Margaret Bourke- White, the first female American war photojournalist, and LIFE magazines first female staff photographer. She is best known as the first foreign photographer permitted to take pictures of Soviet five-year plan.
Born June 14th, 1904, Bourke- White’s passion for photography began early in life. Her father was enthusiastic about cameras, and encouraged her to pursue her hobby.In 1928, following her fathers death, she moved to Ohio from New York to open up her own commercial photography studio. She wanted to focus on architectural and industrial photography.
In 1929, she accepted a job as associate editor and staff photographer of Fortune magazine. Her photograph of the Fort Peck Dam construction appeared on the cover of Life magazines first cover on November 23, 1936.
Bourke-White was the first female war correspondent and the first woman to be allowed to work in combat zones during World War II, and the only foreign photographer in Moscow during the German invasion, often coming under fire. She wanted to capture how Germany, Austria, and Czechoslovakia were faring under Nazism. In 1945, she traveled to Buchenwald, a notorious concentration camp. She said that her camera was a comfort to her as she witnessed the monstrosities of the camp. It was her shield between herself and the world around her.

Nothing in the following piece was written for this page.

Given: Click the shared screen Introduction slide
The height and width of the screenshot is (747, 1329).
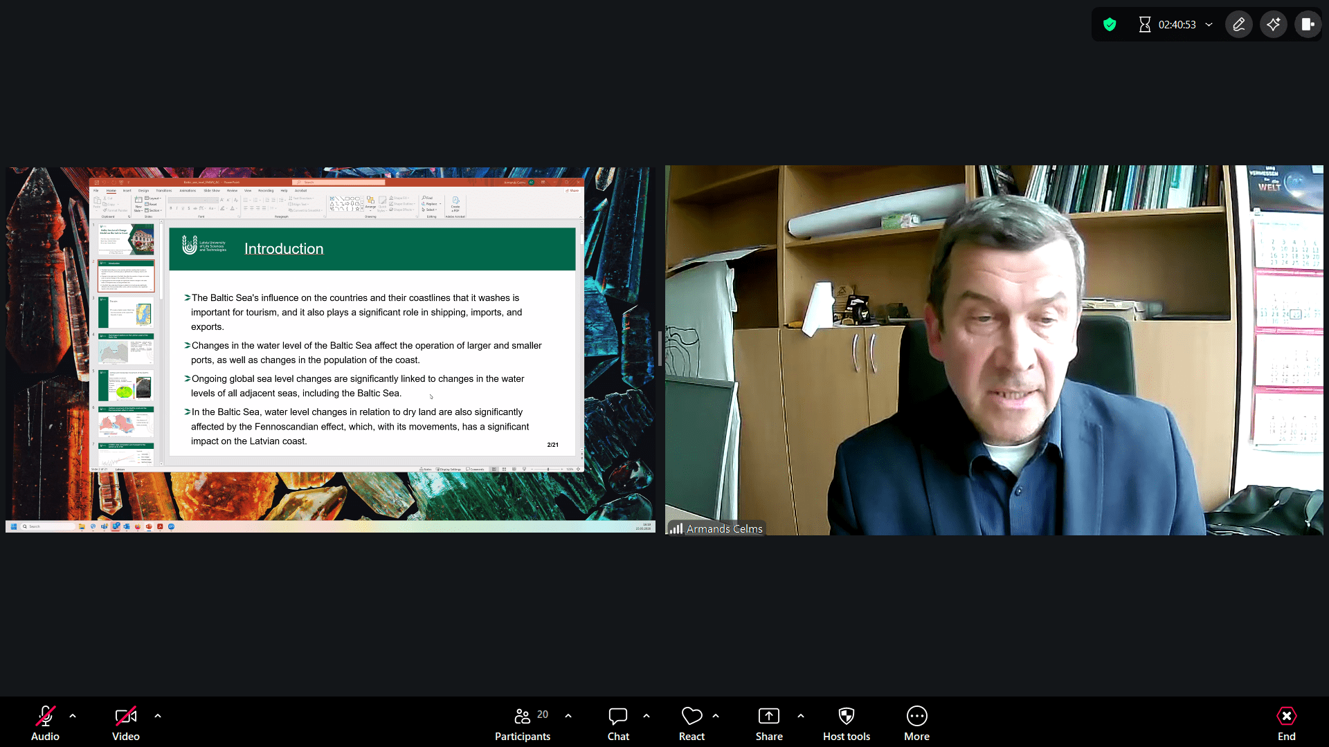Looking at the screenshot, I should 372,340.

Bourke- White set the bar high, achieving many firsts for female photographers for the generations to come. Her fearlessness and motivation made it possible to stay brave and capture important historical moments even in the face of danger. She is inspiring to me as a heroic woman. Today, her photographs are in the Brooklyn Museum, the Cleveland Museum of Art, the New Mexico Museum of Art and the Museum of Modern Art in New York as well as in the collection of the Library of Congress.